Transbrachial carotid artery stenting with novel sheath guide is feasible and safe


Takahisa Mori, Shonan Kamakura General Hospital Stroke Center, Kamakura City, Kanagawa, Japan, and colleagues reported on their first experience of transbrachial carotid artery stenting using a novel sheath guide in the Journal of NeuroInterventional Surgery

Mori et al said: “previous studies have reported that transbrachial carotid artery stenting is effective in cases unsuitable for transfemoral carotid artery stenting due to aortic and peripheral arterial conditions.” They also stated that, previous to their study, there were no sheath guides specially made for the transbrachial approach but a guide designed for this approach had become commercially available, therefore the authors aimed to report on their initial experiences with the novel sheath for transbrachial carotid cannulation and its effectiveness as an alternative to transfemoral carotid artery stenting.

Mori said: “I expected to perform transbrachial treatment safely and reliably before I developed the novel sheath guide jointly with Medikit Japan a few years ago.”
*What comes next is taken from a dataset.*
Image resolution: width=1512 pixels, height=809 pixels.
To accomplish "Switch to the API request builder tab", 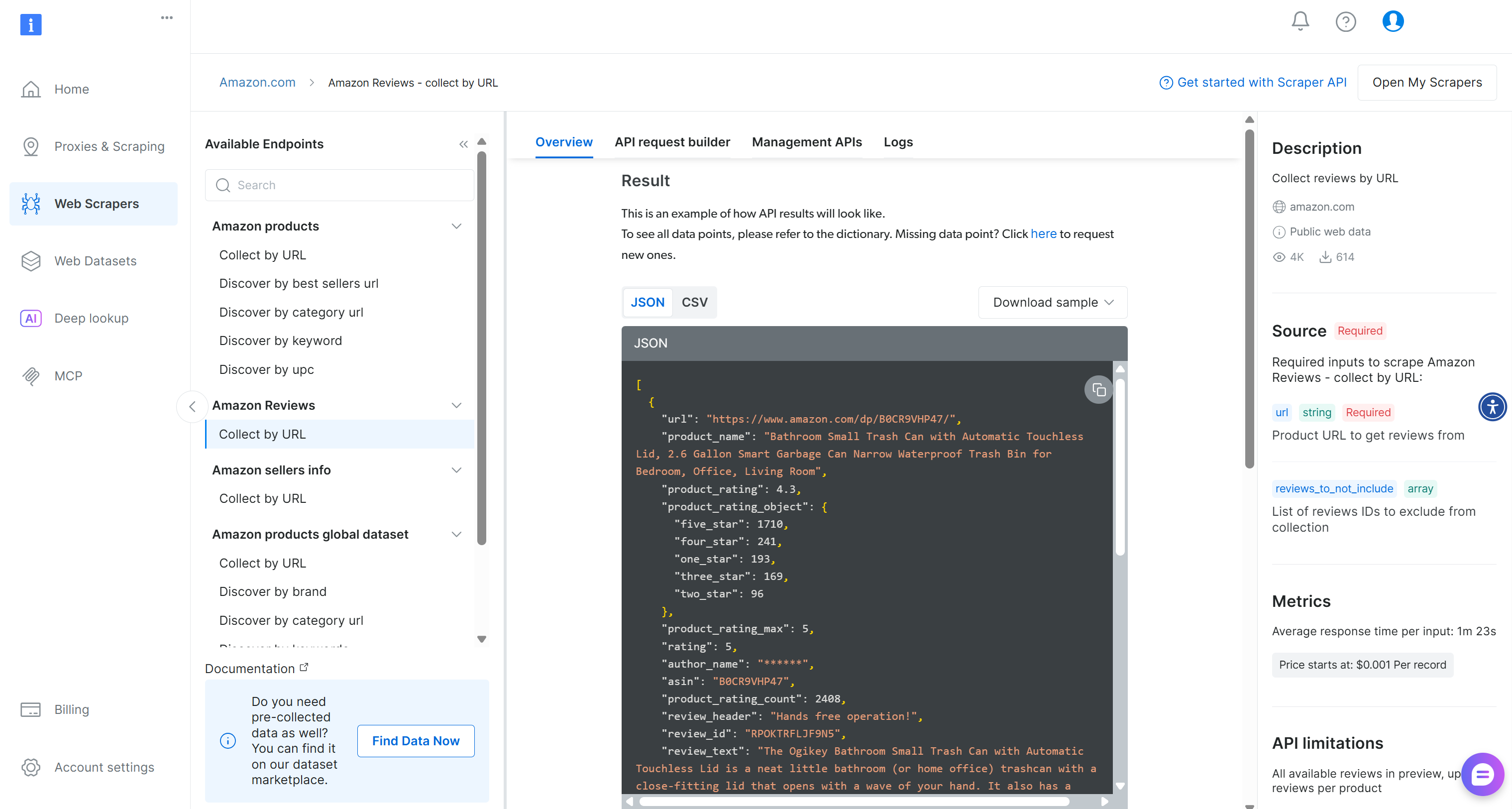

Mori and colleagues evaluated results respectively of patients who underwent transbrachial carotid artery stenting between May 2011 and July 2012.


The guide that was used, according to the authors, was the MSK-guide 7.5×90 (Medikit) which was reported to have a U-shape specifically designed for transbrachial carotid cannulation. The authors positioned the MSK-guide in the ascending aorta with the coaxial technique which consisted of a 5F outside diameter catheter of 130cm length (Medikit) and introduced directly into the affected common carotid artery. The authors reported activated clotting time became shorter than 150s. The sheath guide was then removed and haemostasis was obtained by manual compression.

Mori and others evaluated the success of the procedure retrospectively. Of the 70 patients included in the study seven underwent non-elective emergency carotid artery stenting and 63 underwent elective carotid artery stenting. Of the 62 patients included in the study 17 had type I, 22 had type II and 23 had type III aortic arch type. According to the authors the patients had high-grade carotid stenosis and the operators had no problems using the right brachial artery as an access route.

“We were successful in carotid artery cannulation in a similar way to manipulation of a diagnostic catheter and stent deployment was successful in all 62 cases,” said Mori and others. “Our results suggest that transbrachial carotid artery stenting with the sheath guide specifically designed for transbrachial carotid artery cannulation is feasible and safe.”

However, the authors said: “Because of the small number of cases in the present study, a larger number of cases are required to confirm our results.”